* _DOCUMENT PASSAGE_
* START *
Therefore it is also proposed that notification
of the appointment of a new company director
or other person concerned in the management
of the company is to be provided within 10 working
days with the statutory declaration provided
within 20 working days of their appointment.
This maintains the integrity and timeliness
of the Register without imposing unreasonable
timeframes.
To assist with the proposed changes to sections
39 and 40, prescribed forms for the renewal
notification and change notification will be
developed based on the required information
for each application/notification.
The Review of the Operation of the Motor
Vehicle Sales Act 2003 noted that some in the
industry had advised that there has been some
difficulty in meeting the section 40 requirement
for directors who reside overseas to provide
that written notice be given to the Registrar
within 10 working days of any changes. This
requirement was seen as too onerous.
The Review concluded that the need for accurate
and current director details outweighed the
inconvenience to overseas dealers of the 10
working day period. The Ministry of Consumer
Affairs still holds this view. With the proposed
changes to section 40, the 10 day written notification
period will remain, but as any statutory declaration
is not required for 20 working days this initial
notification time is not considered to be onerous.
Public Policy Objectives
Summary
- The proposed changes will result in
declarations to the
MVTR that improve the integrity of
the registration system.
- Consumers will benefit from provisions
that reduce the chance of disqualified persons
becoming traders.
- Overall, there will be decreased compliance
costs for industry as the recommendation
replaces the need to provide an annual statutory
declaration.
Amendment to Banning
Provisions
Recommendation
6. Amend section 68(1)(c)
to apply to all persons, not just a person
who is registered as a motor vehicle trader.
A person can be banned from trading in motor
vehicles if they breach section 68 of the
MVSA. A ban is 5 years starting on and
from the date of the conviction, failure or
other matter that has invoked the ban.
* END *
* _GIVEN DATA_
* START *
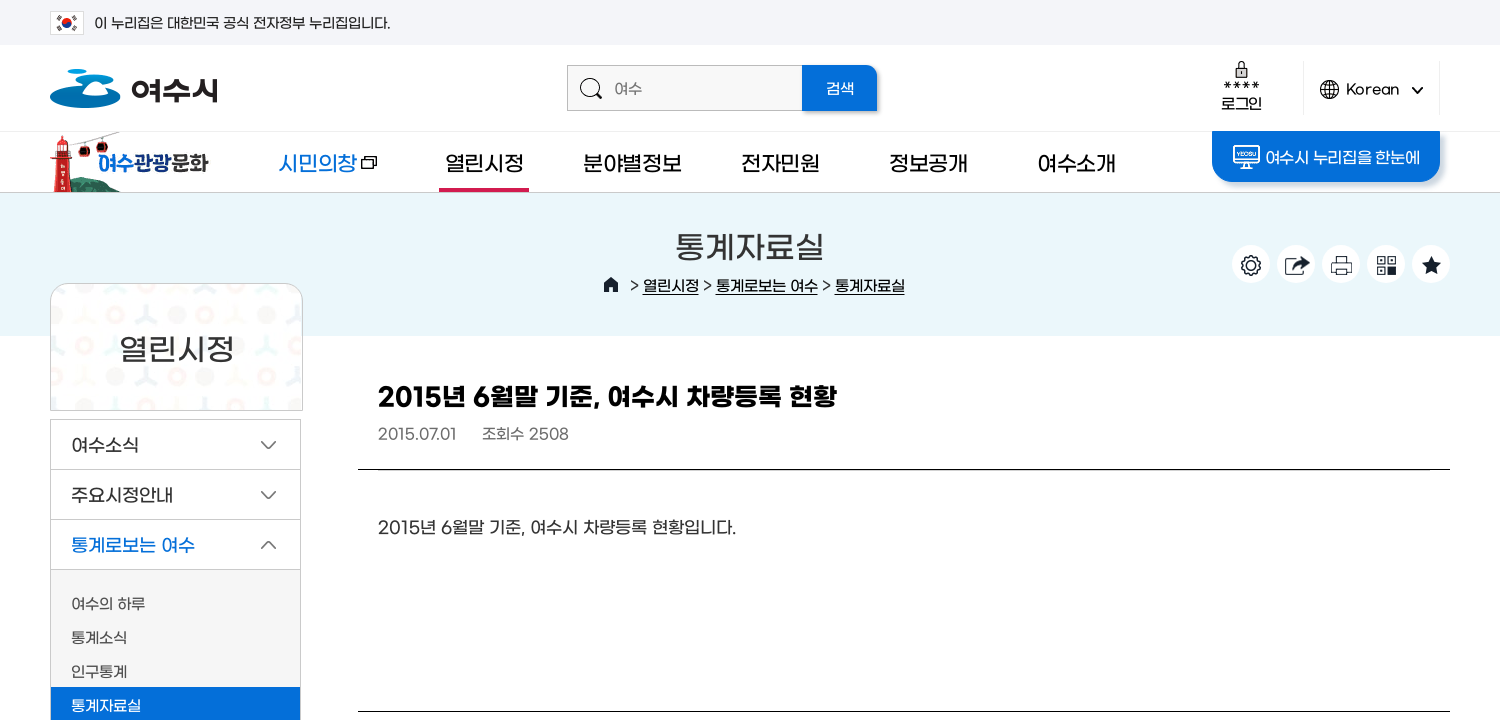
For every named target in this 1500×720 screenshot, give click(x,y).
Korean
* END *
* _YOUR TASKS_
1/ Reproduce the Motor Vehicle Sales Act passage between "Public Policy Objectives" and "declaration.", inclusive.
2/ State whether each statement agrees with the Motor Vehicle Sales Act passage. Answer yes or no, and quote the deciding words. (a) The statutory declaration for a newly appointed director is to be provided within 20 working days of the appointment. (b) The Ministry of Consumer Affairs considers the 10 working day notification period too onerous for overseas directors. (c) A ban under section 68 lasts 5 years from the date of the matter that invoked it.

* _REPLIES_
1/
Public Policy Objectives
Summary
- The proposed changes will result in
declarations to the
MVTR that improve the integrity of
the registration system.
- Consumers will benefit from provisions
that reduce the chance of disqualified persons
becoming traders.
- Overall, there will be decreased compliance
costs for industry as the recommendation
replaces the need to provide an annual statutory
declaration.

2/
(a) Yes: "with the statutory declaration provided within 20 working days of their appointment."
(b) No: "this initial notification time is not considered to be onerous."
(c) Yes: "A ban is 5 years starting on and from the date of the conviction, failure or other matter that has invoked the ban."